- _Exercise_
The copy you produce must repeat each record exactly and contain no pictures.

[Records from a data source]
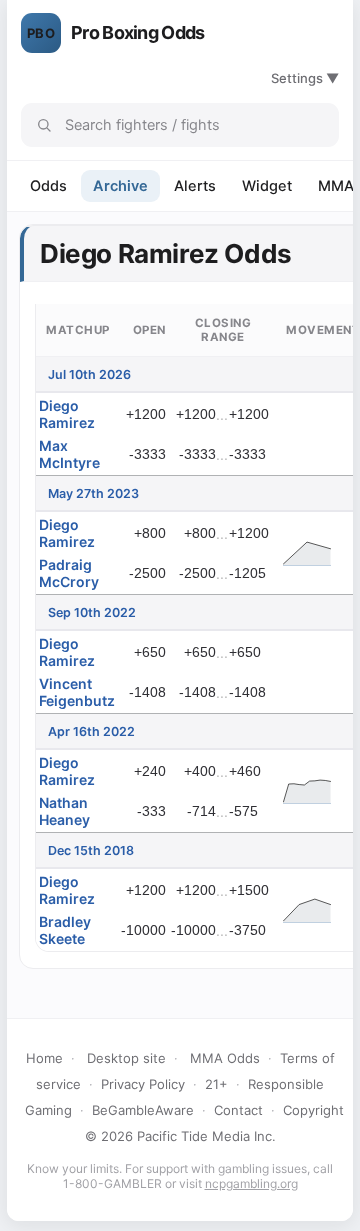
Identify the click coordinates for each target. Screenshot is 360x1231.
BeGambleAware (143, 1110)
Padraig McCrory (69, 573)
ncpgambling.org (251, 1183)
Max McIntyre (69, 454)
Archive (120, 186)
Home (44, 1058)
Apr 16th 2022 (91, 731)
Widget (267, 186)
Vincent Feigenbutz (77, 692)
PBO (41, 33)
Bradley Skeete (65, 930)
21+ (216, 1084)
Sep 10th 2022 (92, 612)
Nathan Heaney (64, 811)
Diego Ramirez (67, 414)
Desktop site (126, 1058)
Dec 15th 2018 (91, 850)
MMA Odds (225, 1058)
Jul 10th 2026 (89, 374)
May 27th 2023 (93, 493)
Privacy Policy (143, 1084)
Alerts (195, 186)
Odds (48, 186)
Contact (238, 1110)
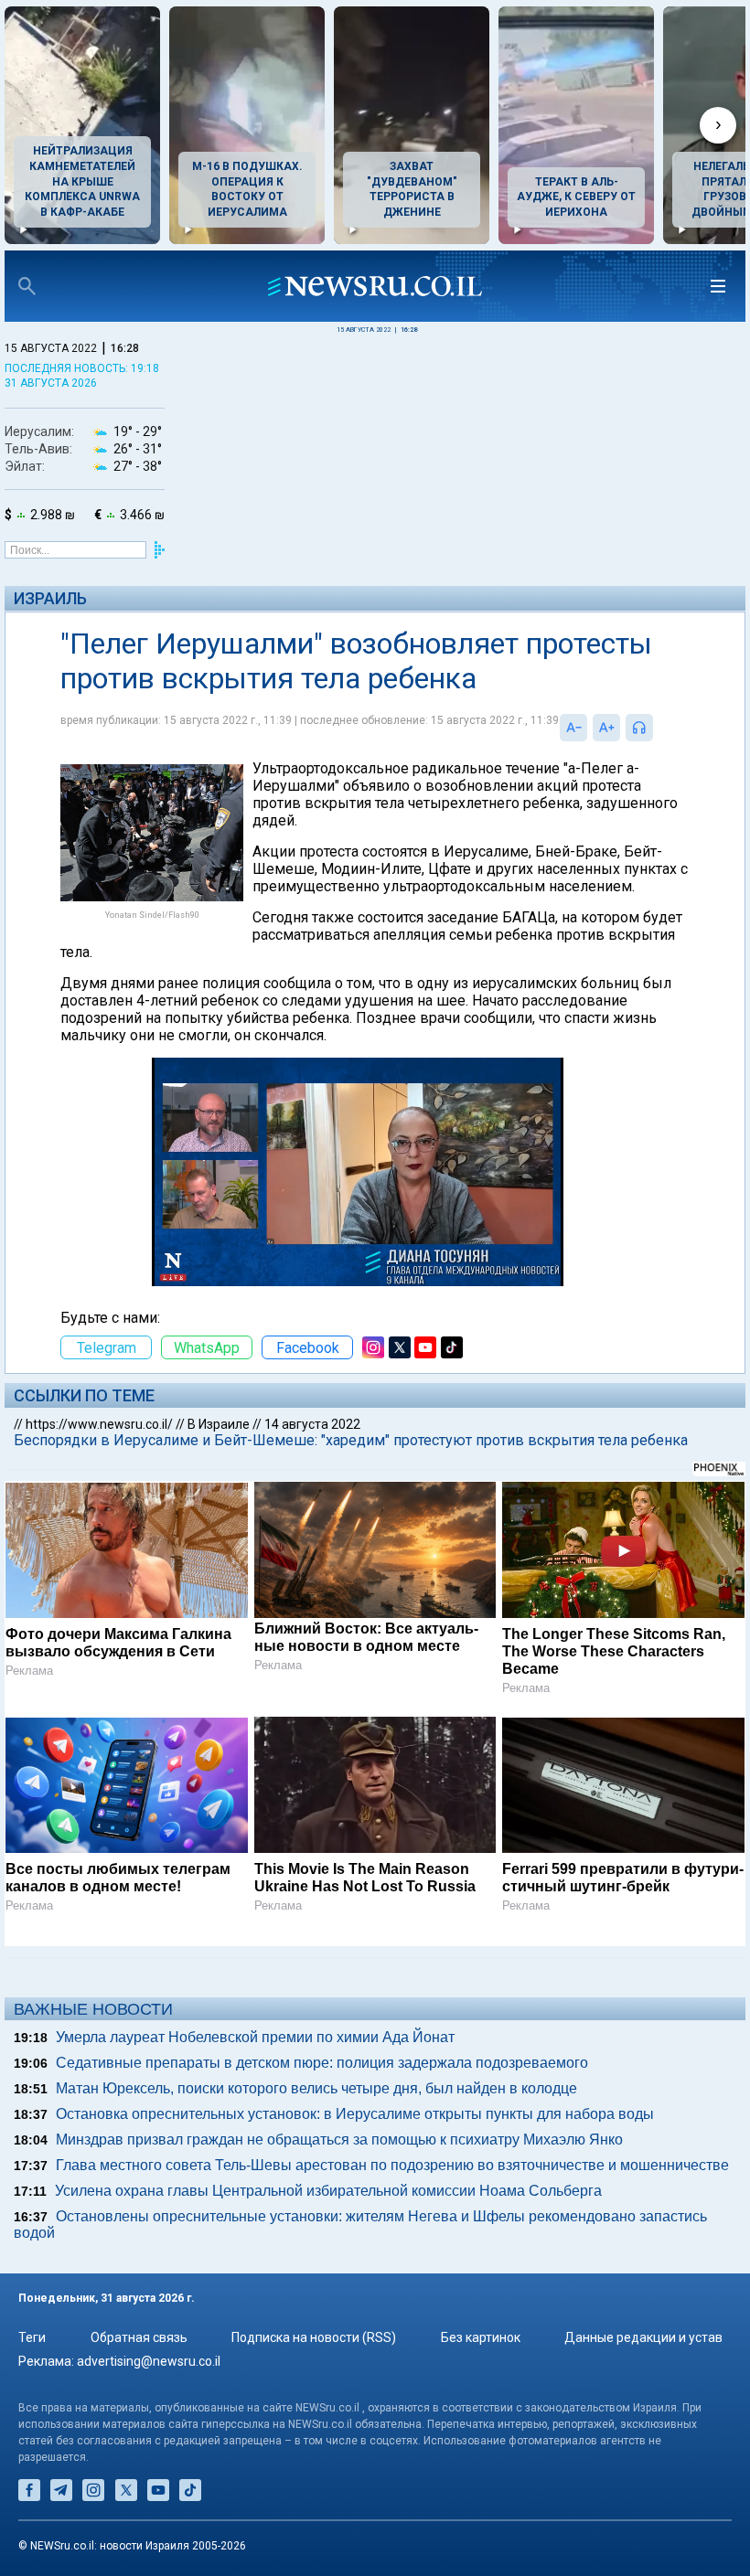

- _Exercise output_
Identify the click coordinates for each target. Screenshot is 360x1231.
BeGambleAware (143, 1110)
Padraig McCrory (69, 573)
ncpgambling.org (251, 1183)
Max McIntyre (69, 454)
Archive (120, 186)
Home (44, 1058)
Apr 16th 2022 (91, 731)
Widget (267, 186)
Vincent Feigenbutz (77, 692)
PBO (41, 33)
Bradley Skeete (65, 930)
21+ (216, 1084)
Sep 10th 2022 (92, 612)
Nathan Heaney (64, 811)
Diego Ramirez (67, 414)
Desktop site (126, 1058)
Dec 15th 2018 (91, 850)
MMA Odds (225, 1058)
Jul 10th 2026 (89, 374)
May 27th 2023 (93, 493)
Privacy Policy (143, 1084)
Alerts (195, 186)
Odds (48, 186)
Contact (238, 1110)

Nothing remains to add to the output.